1. The problem statement, all variables and given/known data
The Planck blackbody spectrum is given by

$$u(ω,t)=\frac{ħω^3}{π^2c^3(e^{βħω}-1)}$$

Show that the peak of the Planck spectrum for a blackbody at a temperature T occurs at the wavelength

$$λ_{max}T=0.29$$

where T is in Kelvin and λmax is in cm.
2. Relevant equations
$$\frac{d(ω,T)}{dω}=0$$

3. The attempt at a solution
So using the equation above I get down to:

$$(3-βħω)(e^{βħω})-3=0$$

This is a transcendental equation. I said:

$$x=βħω$$

I've tried using the bisection method to solve but my answer doesn't match up with what it should as from the Wien Displacement Law it should be 0.29 for λ in cm. If anyone could help explain the solving for x, I would greatly appreciate it.

2. Aug 6, 2016

This one is somewhat complicated by the fact that you first need to convert the Planck function to a wavelength spectral distribution before you find the maximum in the wavelength spectral distribution (density) function. You get a different answer if you try to work the problem (finding the maximum) with the distribution (density) function in frequency space.

3. Aug 6, 2016

### teme92

If its converted to the wavelength I got.

$$x=\frac{hc}{λkT}$$

$$5(e^x-1)=xe^x$$

Which is a similar equation to solve.
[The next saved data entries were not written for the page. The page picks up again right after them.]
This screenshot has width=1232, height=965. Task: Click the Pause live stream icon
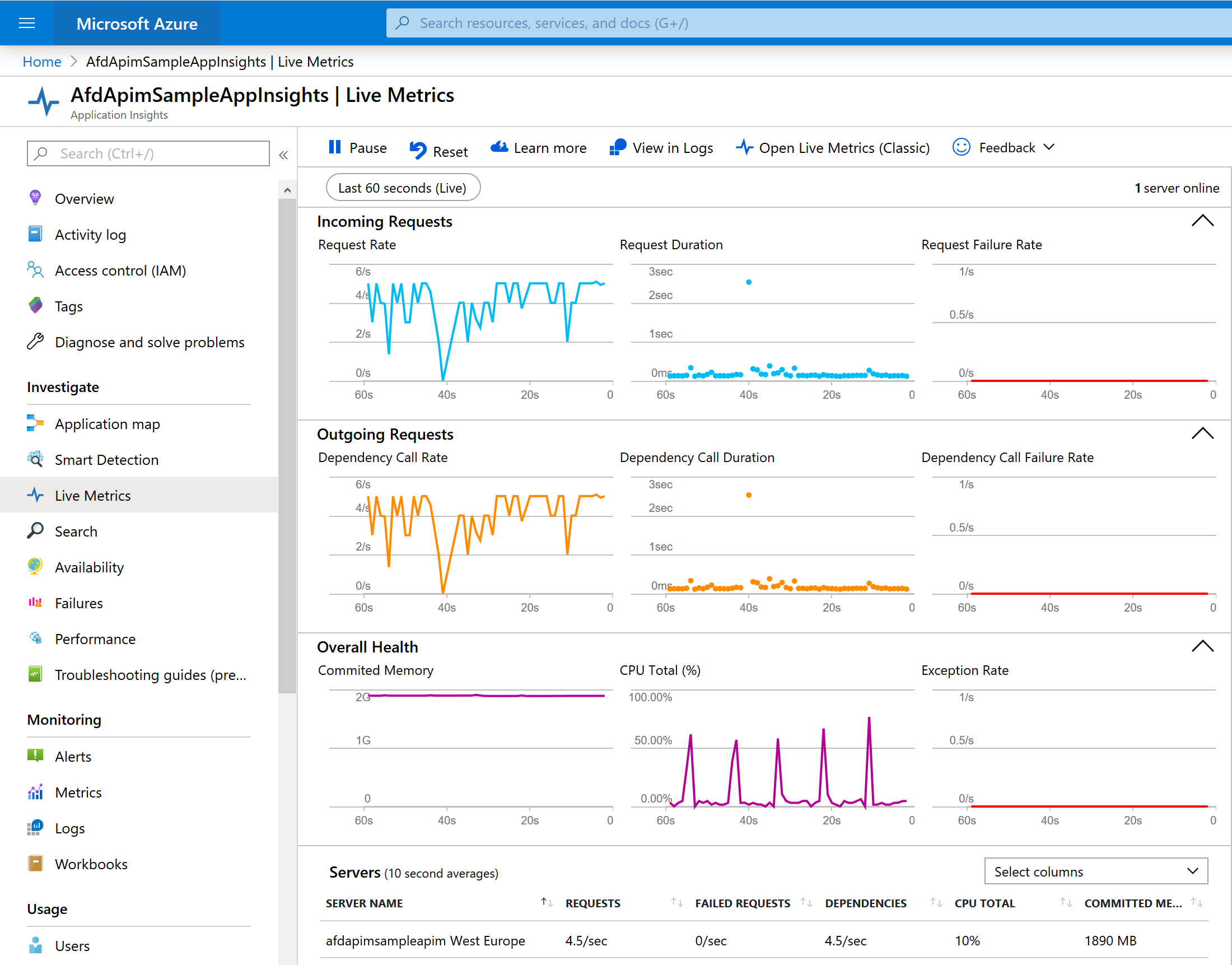pyautogui.click(x=334, y=147)
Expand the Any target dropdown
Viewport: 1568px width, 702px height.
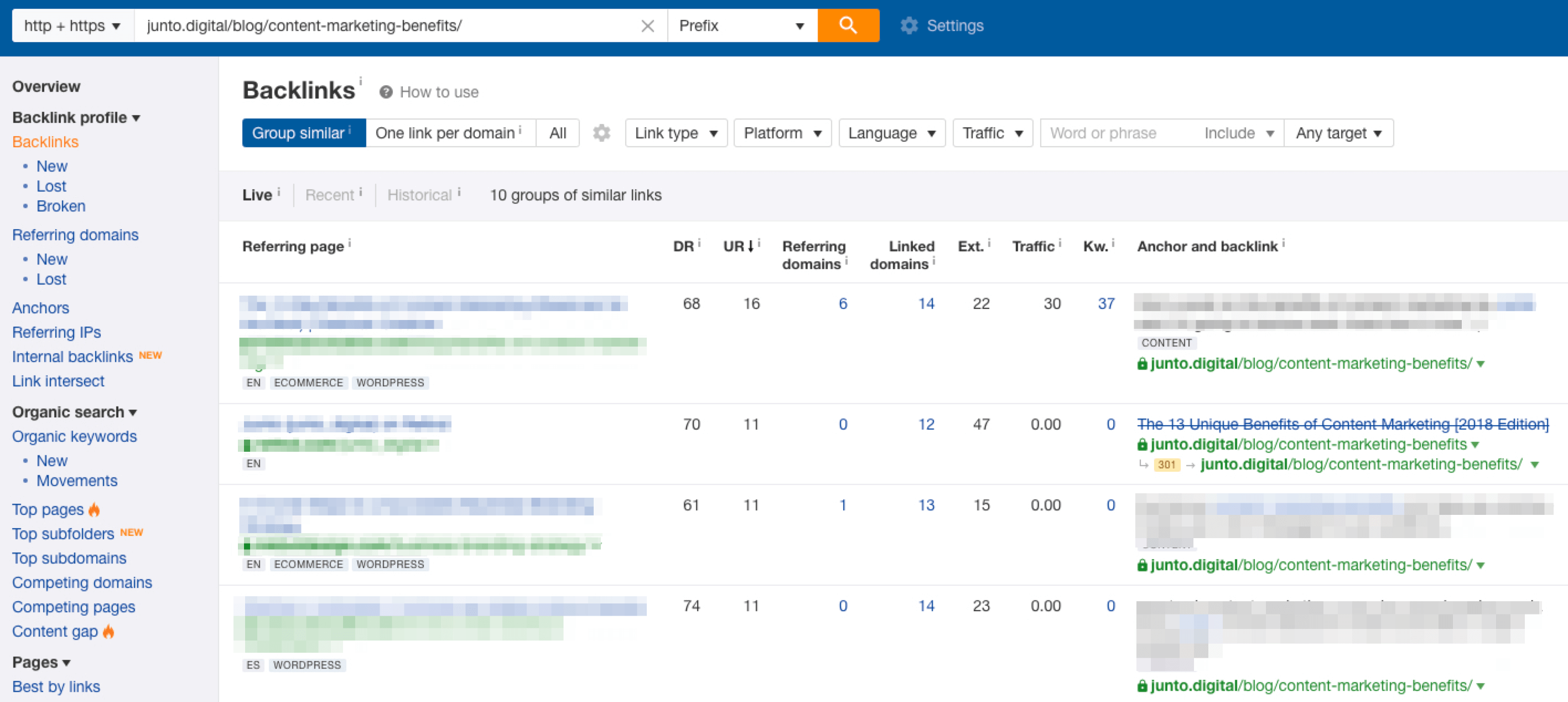point(1338,133)
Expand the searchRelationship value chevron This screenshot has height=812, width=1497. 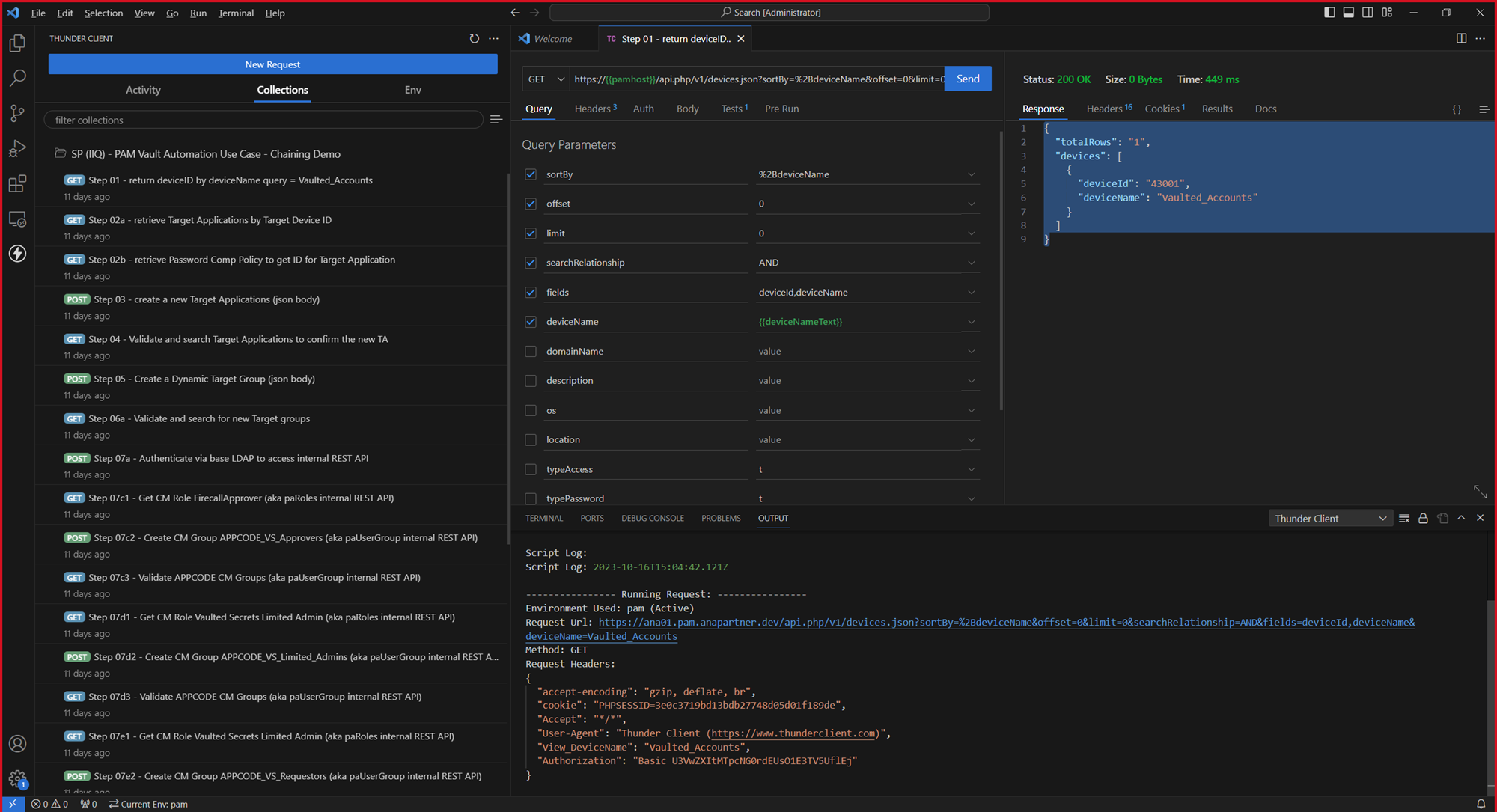pos(971,263)
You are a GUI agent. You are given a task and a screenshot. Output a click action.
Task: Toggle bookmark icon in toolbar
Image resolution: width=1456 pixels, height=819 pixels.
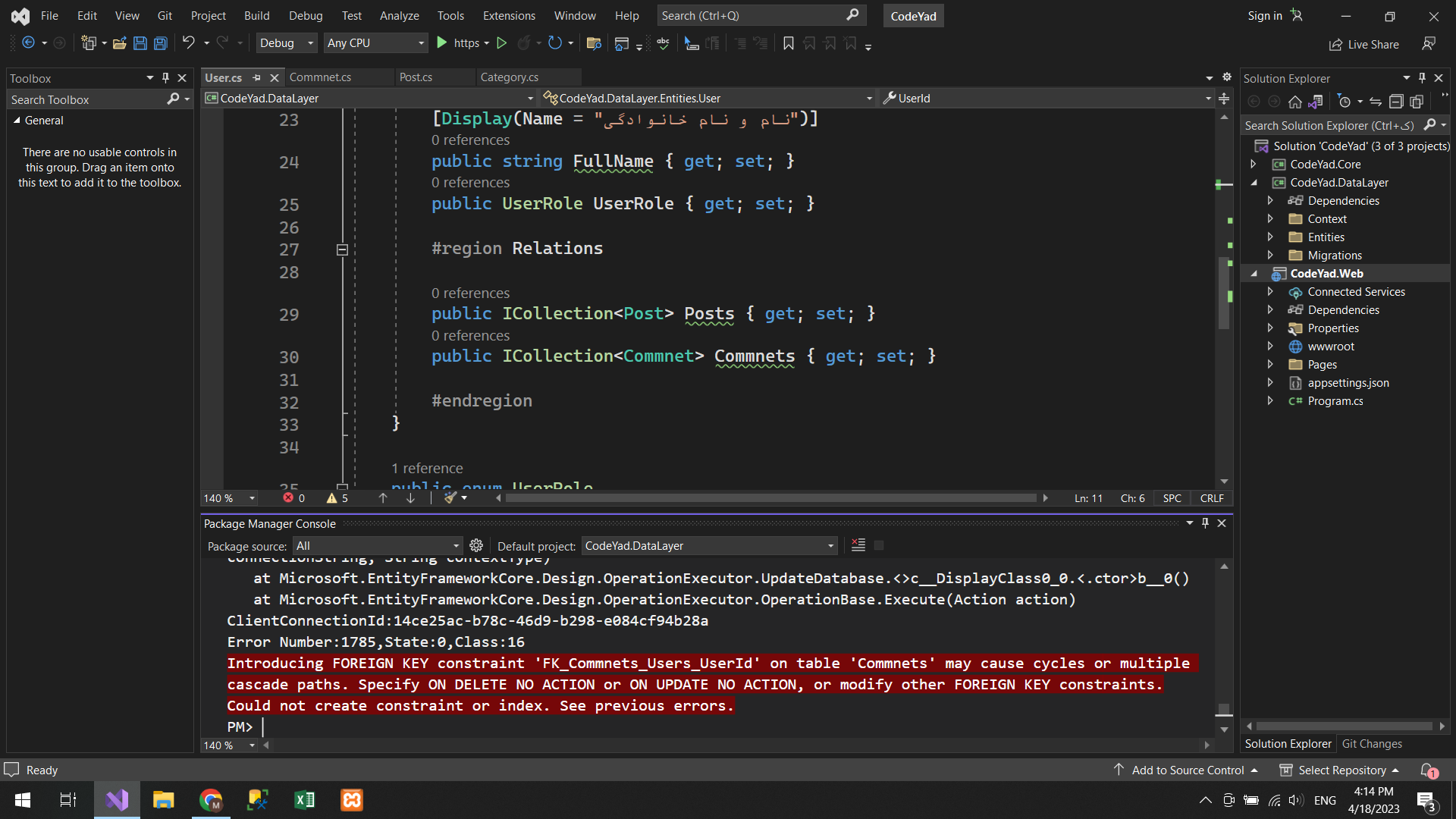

Where would I go from here?

4. Aug 6, 2016

$e^{-x}=1-x/5$. Numeric solution with x not equal to zero. x=4.95 approximately.

5. Aug 7, 2016

### teme92

I don't understand how you solved for x. I know normally with an exponential, a natural log would be involved.

6. Aug 7, 2016

$e^{-x}$ is going to be nearly zero. On a first iteration, $x=5$. Taylor series can get you about 2 or 3 decimal places in one or two iterations. Otherwise iterate $x=5(1-e^{-x} )$ without any Taylor series. That's probably much quicker.

Last edited: Aug 7, 2016
7. Aug 7, 2016

Additional comment: You already did the hardest part. Using iterative method (see post #6), you can start with $x=5$ on the right side and I think you get $x=4.95$ on the left. Take this 4.95 and insert it into the right side, and I think you get close to 4 decimal place accuracy for your answer. This is the number you need to write out Wien's law with extreme precision. ($h$ ,$c$, and $k_b$ are already known. Plug it in and you should have the right answer.)